(DATA FOR REVIEW)
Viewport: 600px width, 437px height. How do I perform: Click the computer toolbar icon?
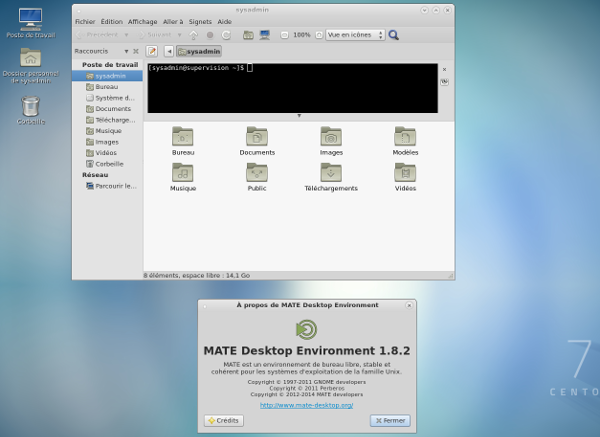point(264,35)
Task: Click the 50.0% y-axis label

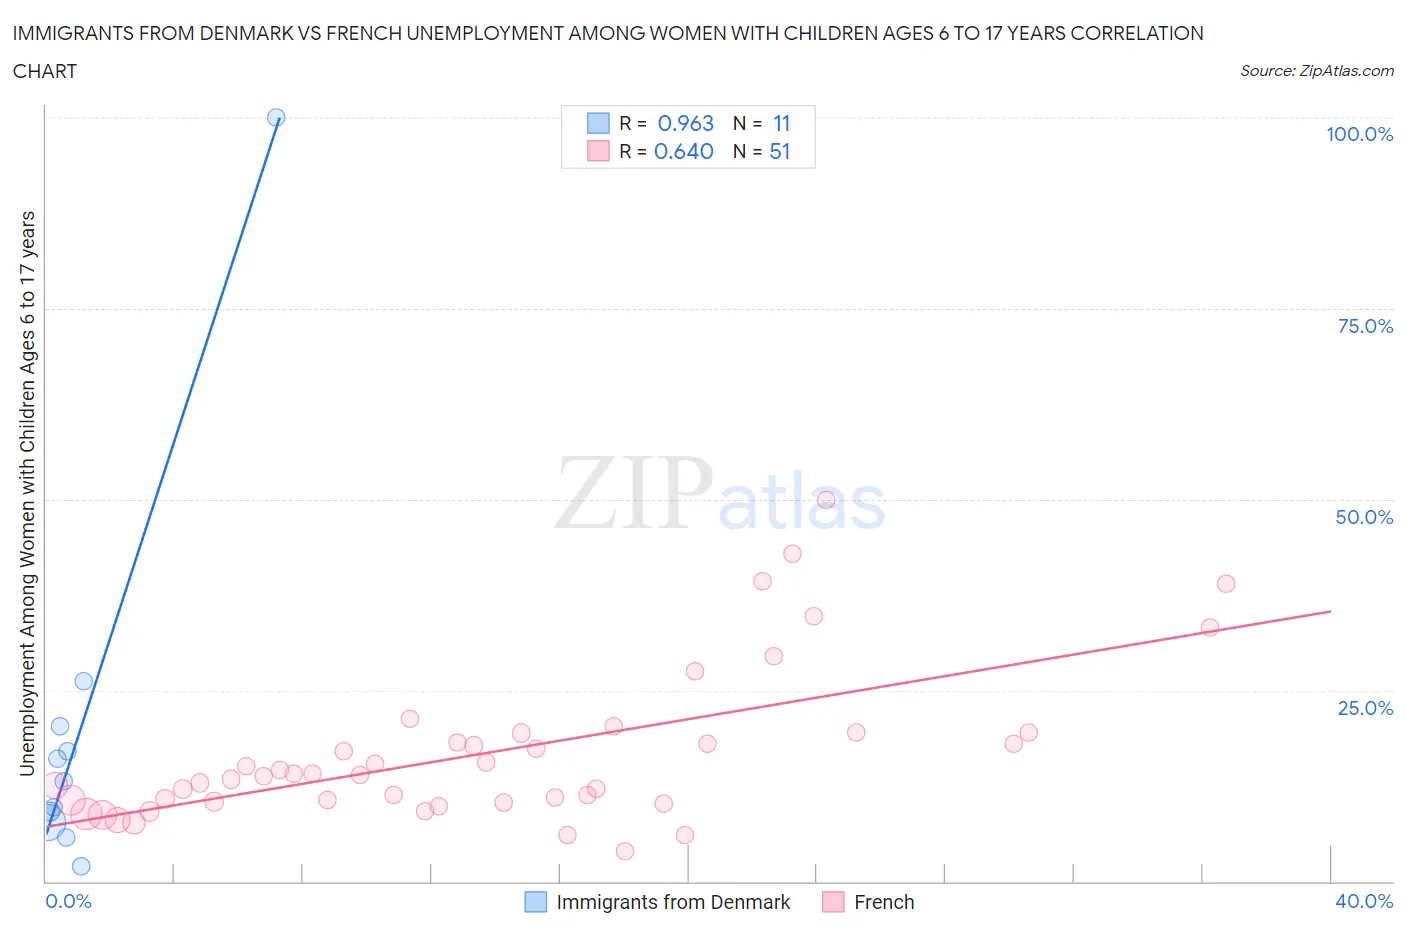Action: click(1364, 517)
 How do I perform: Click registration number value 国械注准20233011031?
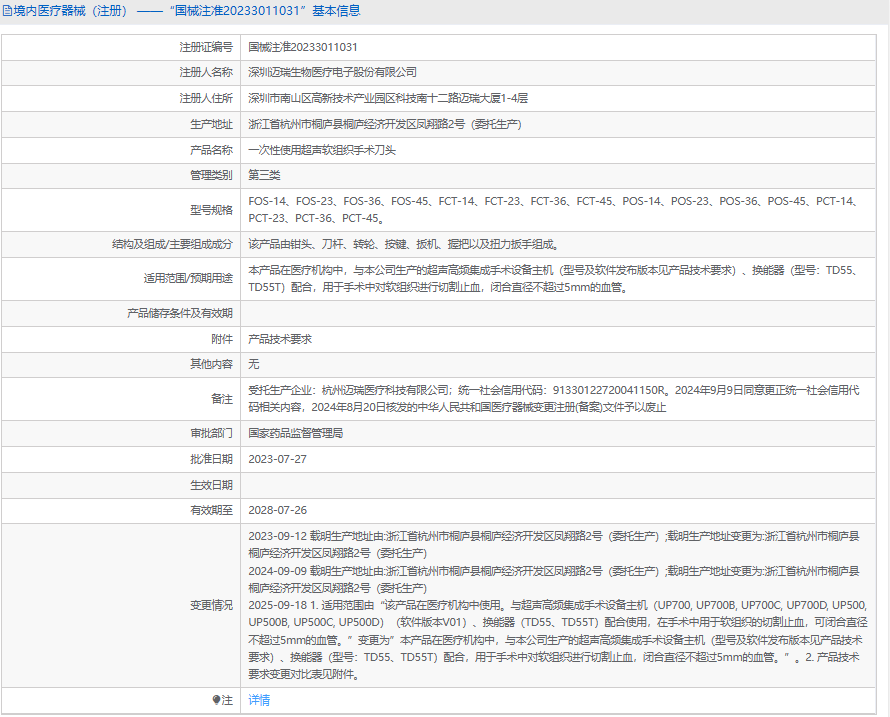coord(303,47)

==

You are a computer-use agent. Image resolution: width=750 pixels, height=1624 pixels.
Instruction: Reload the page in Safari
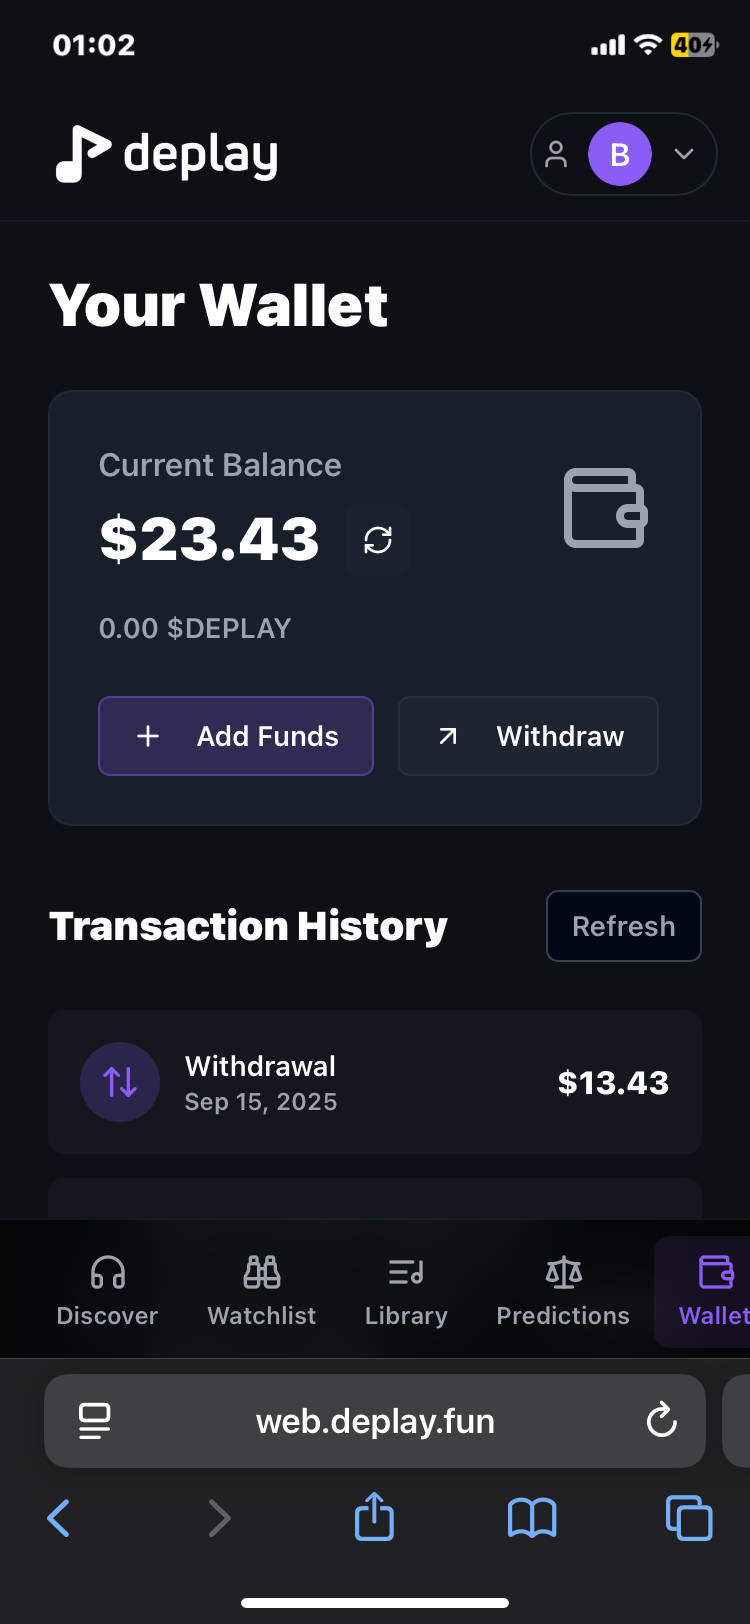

...

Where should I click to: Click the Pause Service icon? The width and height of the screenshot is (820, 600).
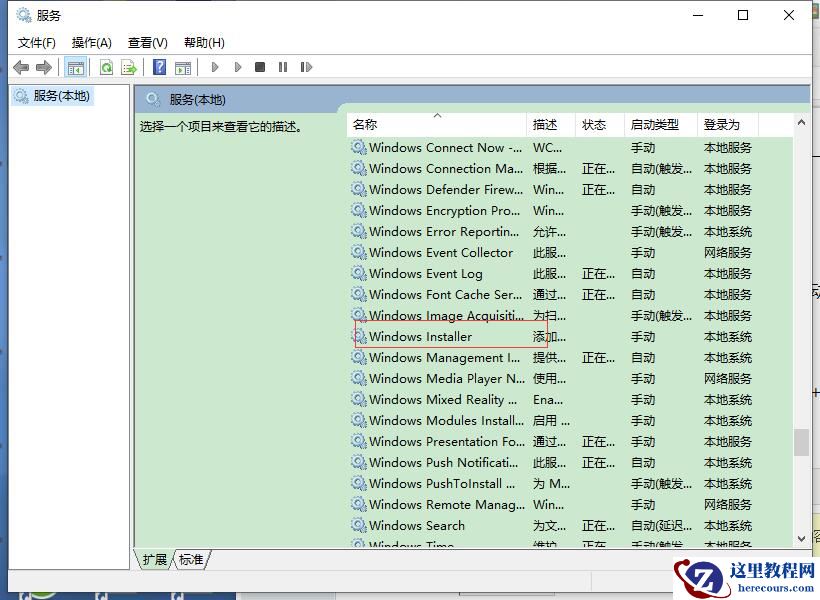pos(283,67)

(YOUR OBJECTIVE) Both the line containing "You are a computer-use" and the line containing "Instruction: Reload the page in Safari" belong in the answer. Print them and every line above that falls between them exactly, and no others.

(TASK SOLUTION)
You are a computer-use agent. Image resolution: width=750 pixels, height=1624 pixels.
Instruction: Reload the page in Safari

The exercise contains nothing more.